++++ Material for this task

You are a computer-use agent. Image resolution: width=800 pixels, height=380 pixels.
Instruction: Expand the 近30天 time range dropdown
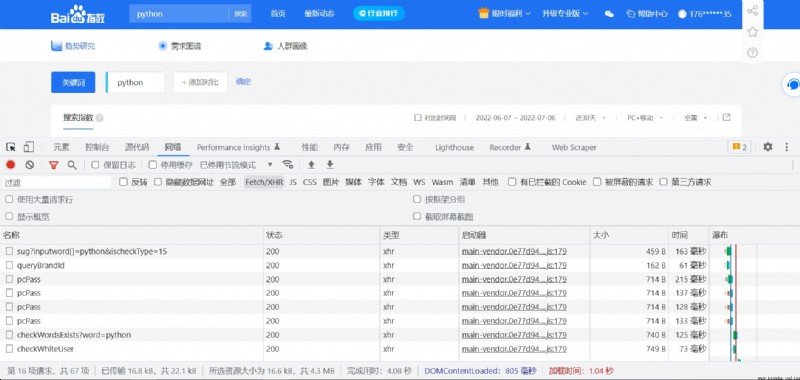[x=590, y=118]
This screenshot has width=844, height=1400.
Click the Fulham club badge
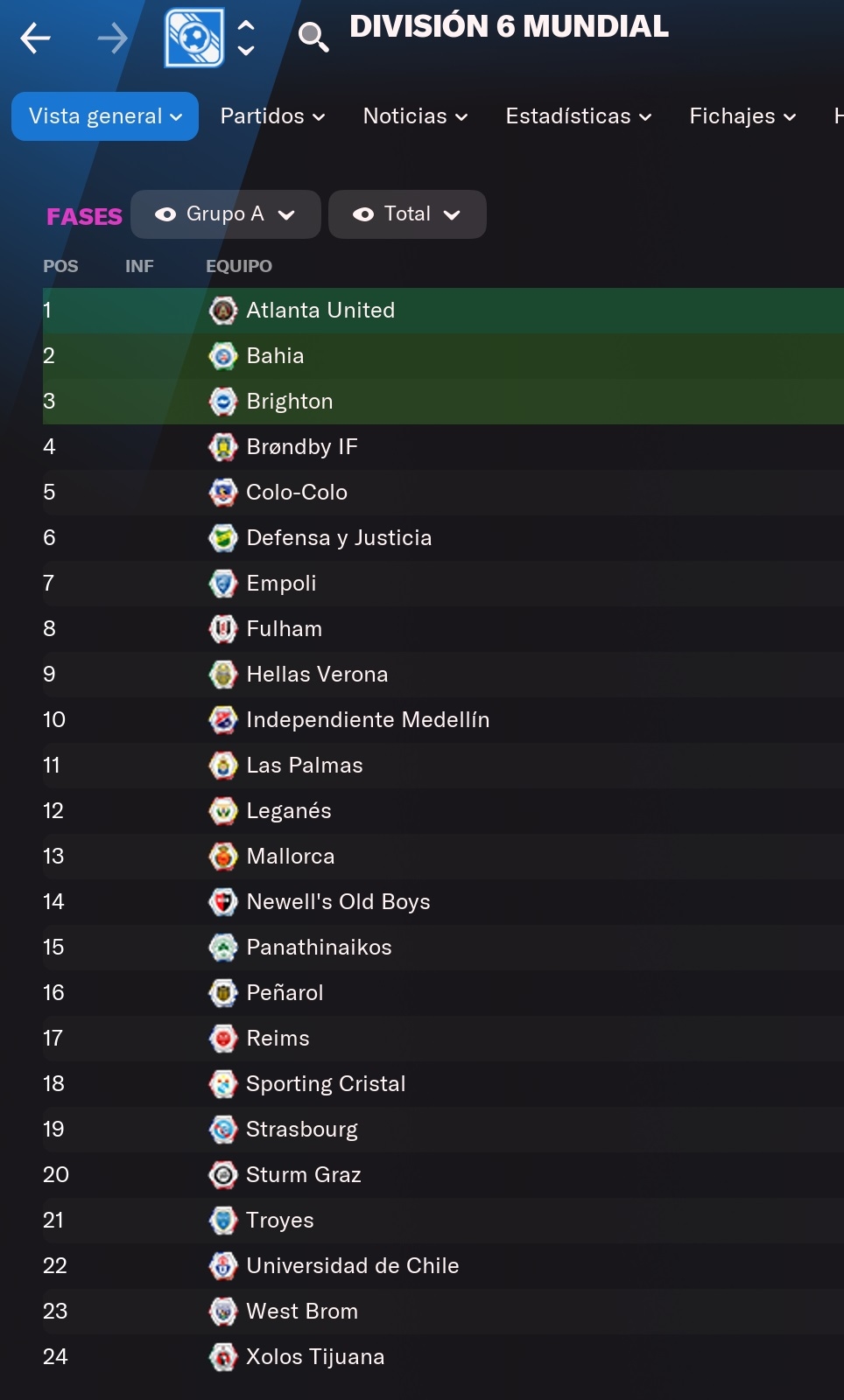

++++++++

What to produce> Would you please print only the lines running from the one with "Instruction: Expand the" to the final line of the entries above, exactly as written and without pictures?

Written answer>
Instruction: Expand the 近30天 time range dropdown
[x=590, y=118]
This screenshot has width=844, height=1400.
Click the Fulham club badge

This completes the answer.